• [What you will do]
Before copying, set aside the pictures; then restate exactly the lines from the one with "The image size is (766, 562)." through the last line of the records.

▼

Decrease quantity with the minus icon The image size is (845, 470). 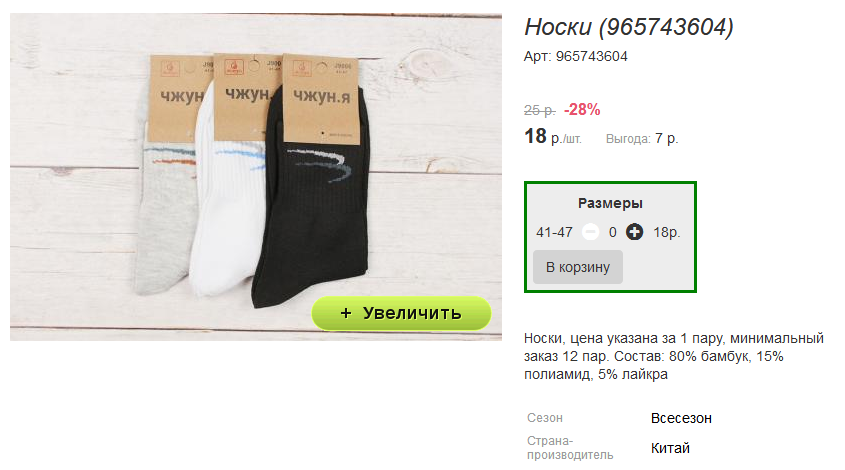[591, 232]
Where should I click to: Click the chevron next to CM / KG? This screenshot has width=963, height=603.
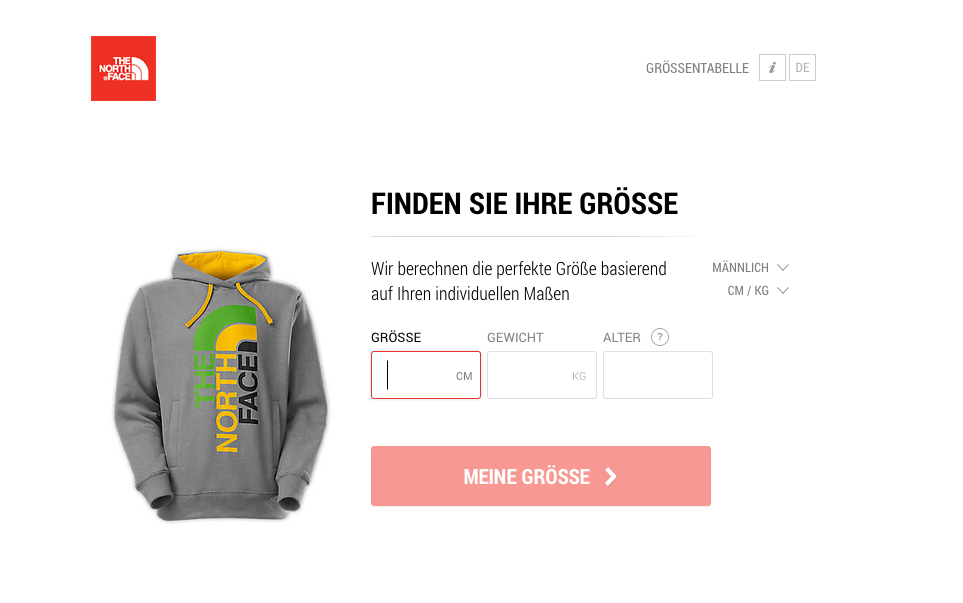coord(782,290)
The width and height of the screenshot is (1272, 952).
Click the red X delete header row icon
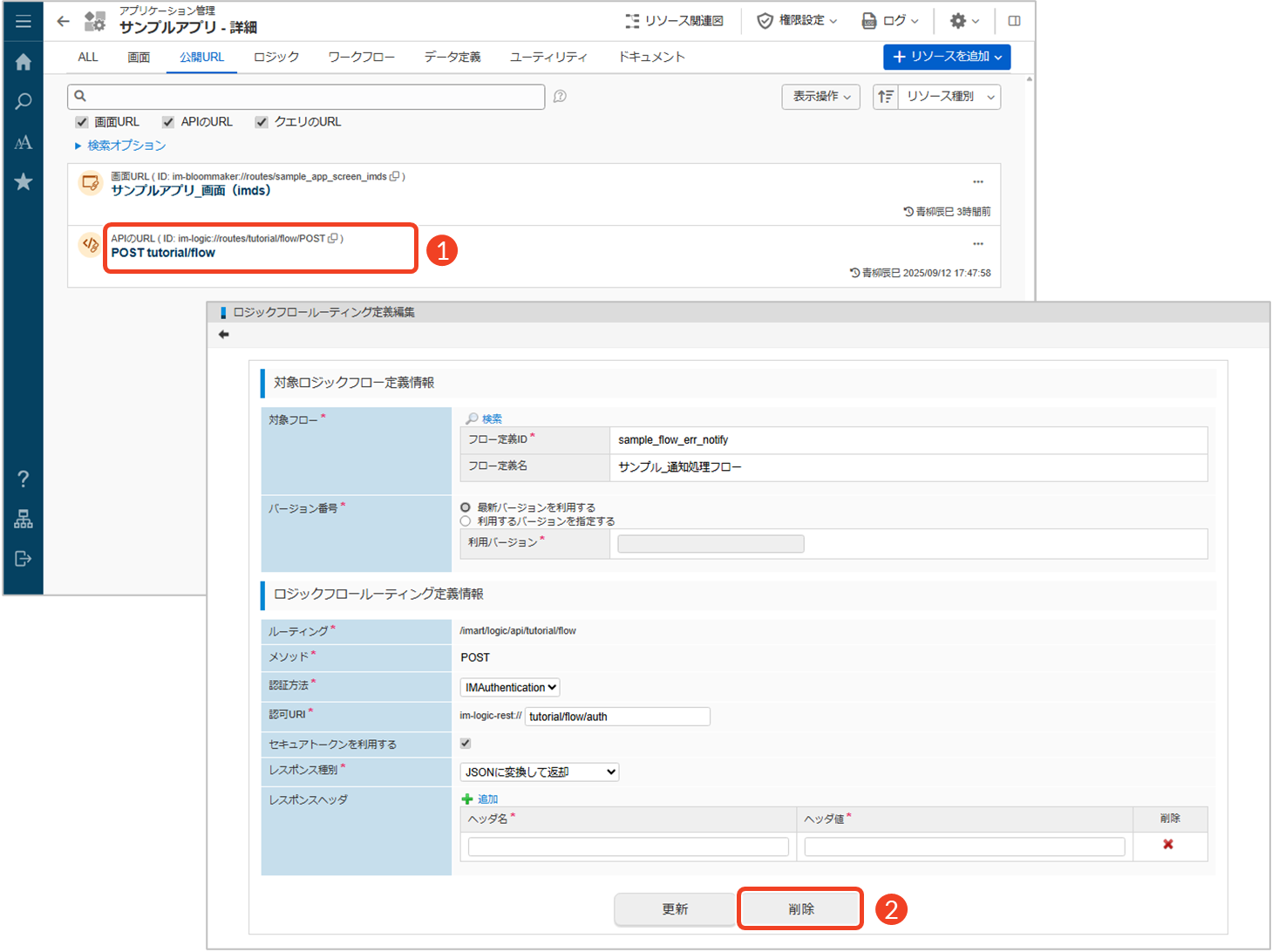point(1168,844)
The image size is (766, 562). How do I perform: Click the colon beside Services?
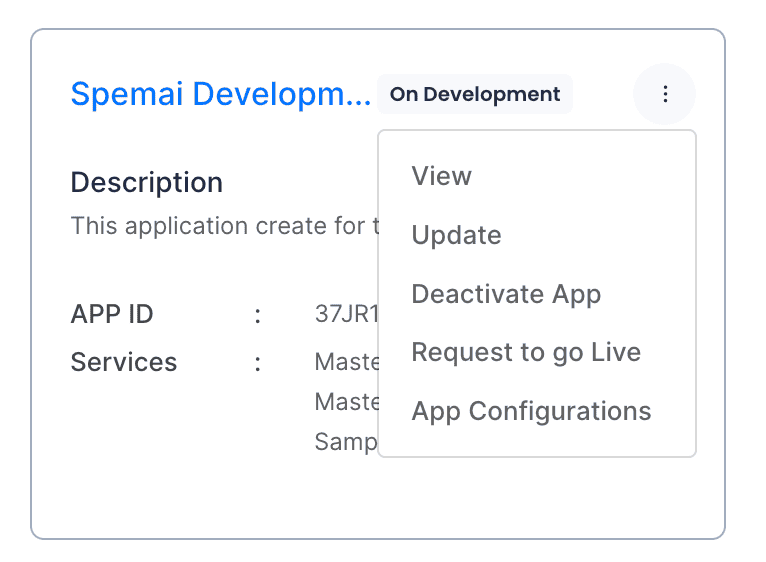coord(258,362)
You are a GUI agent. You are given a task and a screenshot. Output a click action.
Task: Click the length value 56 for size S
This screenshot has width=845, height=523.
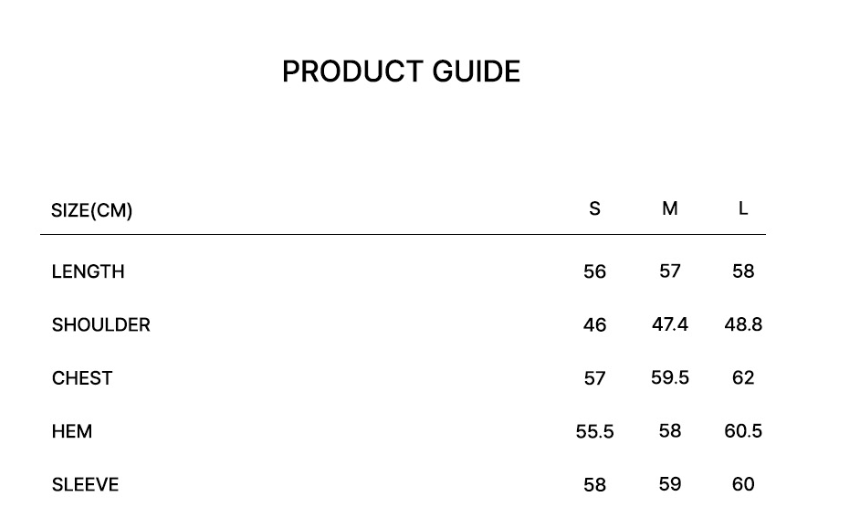click(x=595, y=272)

▲

• [Answer to this exercise]
The image size is (766, 562). How do I perform: Click the colon beside Services?
coord(258,362)
You are a GUI agent. You are given a task and a screenshot. Output a click action.
Task: Click the length value 56 for size S
This screenshot has width=845, height=523.
click(x=595, y=272)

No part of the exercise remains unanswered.